O erro construtivo de Juliana
Gabarito: letra C. A perspectiva de Hoffmann (2018) vê o erro de Juliana como um ato inteligente e construtivo, pois ela buscou ativamente relacionar o termo desconhecido com outras palavras que já conhecia, aplicando o prefixo "des-" com o sentido de reversão. O texto indica que ela "definiu a palavra 'desmatamento' como des-matar, no sentido de tornar vivo novamente" e que isso é "análogo a 'despentear' ou 'desarrumar'". Isso demonstra uma tentativa de compreensão por analogia, o que, para Hoffmann, é positivo, pois revela um erro que impulsiona o aprendizado.
Alternativa A — ❌ Incorreta
Afirma que é uma "falha na aprendizagem", sugerindo que Juliana está atrasada. O texto, porém, não apoia essa visão negativa; ao contrário, destaca o raciocínio analógico da aluna.

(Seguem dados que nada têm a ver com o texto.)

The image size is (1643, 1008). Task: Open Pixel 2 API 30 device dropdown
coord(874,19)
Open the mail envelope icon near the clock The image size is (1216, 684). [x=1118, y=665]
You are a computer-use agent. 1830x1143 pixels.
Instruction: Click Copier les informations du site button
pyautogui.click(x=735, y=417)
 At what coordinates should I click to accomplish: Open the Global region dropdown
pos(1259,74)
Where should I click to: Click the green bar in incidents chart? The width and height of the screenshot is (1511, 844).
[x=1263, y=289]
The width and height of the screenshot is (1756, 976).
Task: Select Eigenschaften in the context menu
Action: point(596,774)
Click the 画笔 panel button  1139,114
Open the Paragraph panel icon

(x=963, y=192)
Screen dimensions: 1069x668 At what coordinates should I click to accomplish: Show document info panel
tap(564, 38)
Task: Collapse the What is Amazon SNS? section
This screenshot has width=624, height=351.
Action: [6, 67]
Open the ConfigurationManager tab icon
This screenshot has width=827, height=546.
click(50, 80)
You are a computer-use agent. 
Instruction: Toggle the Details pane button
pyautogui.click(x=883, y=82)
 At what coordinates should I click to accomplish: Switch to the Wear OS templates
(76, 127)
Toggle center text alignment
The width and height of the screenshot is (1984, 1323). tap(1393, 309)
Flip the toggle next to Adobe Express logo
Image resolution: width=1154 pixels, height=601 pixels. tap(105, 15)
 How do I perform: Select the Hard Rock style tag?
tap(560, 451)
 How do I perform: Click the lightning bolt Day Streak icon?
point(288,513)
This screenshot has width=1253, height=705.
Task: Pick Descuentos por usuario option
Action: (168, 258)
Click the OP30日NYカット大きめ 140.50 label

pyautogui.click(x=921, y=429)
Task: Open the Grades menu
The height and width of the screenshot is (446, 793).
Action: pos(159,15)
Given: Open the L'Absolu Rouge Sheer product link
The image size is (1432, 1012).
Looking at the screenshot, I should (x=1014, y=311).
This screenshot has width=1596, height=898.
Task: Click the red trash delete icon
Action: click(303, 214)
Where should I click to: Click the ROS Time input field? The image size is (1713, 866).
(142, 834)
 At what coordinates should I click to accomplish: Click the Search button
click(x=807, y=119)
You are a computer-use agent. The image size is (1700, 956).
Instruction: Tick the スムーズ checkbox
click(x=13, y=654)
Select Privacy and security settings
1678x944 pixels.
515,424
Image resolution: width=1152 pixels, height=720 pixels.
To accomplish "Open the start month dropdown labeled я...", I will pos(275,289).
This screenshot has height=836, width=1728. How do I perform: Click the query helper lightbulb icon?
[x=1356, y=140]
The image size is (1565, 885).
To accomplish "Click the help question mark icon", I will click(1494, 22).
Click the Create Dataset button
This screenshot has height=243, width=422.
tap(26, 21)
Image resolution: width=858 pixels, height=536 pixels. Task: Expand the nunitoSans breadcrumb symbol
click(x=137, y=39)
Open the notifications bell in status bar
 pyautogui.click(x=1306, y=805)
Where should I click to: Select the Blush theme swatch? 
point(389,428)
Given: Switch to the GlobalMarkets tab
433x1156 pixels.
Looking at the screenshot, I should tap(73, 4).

Alternativa B — ❌ Incorreta
Atribui o erro a uma "lacuna no ensino", culpando o professor. O texto não menciona falha docente, e a perspectiva de Hoffmann valoriza o erro como parte do processo de aprendizagem, não como déficit de ensino.
Alternativa C — ✅ Correta
Conforme explicitado no texto, Juliana "buscou o estabelecimento de relações com outras palavras do seu vocabulário", o que é exatamente o que Hoffmann considera um ato inteligente. O erro é construtivo porque mostra tentativa de atribuir sentido.
Alternativa D — ❌ Incorreta
Sugere que Juliana agiu com intenção estética ou poética. O texto afirma que ela foi "desafiada a explicar um termo que lhe era desconhecido" — não há indício de finalidade artística; foi uma tentativa genuína de compreensão.
Alternativa E — ❌ Incorreta
Propõe uma conclusão generalizante sobre priorizar o ensino de português. O texto não discute políticas educacionais nem compara disciplinas; extrapola o tema.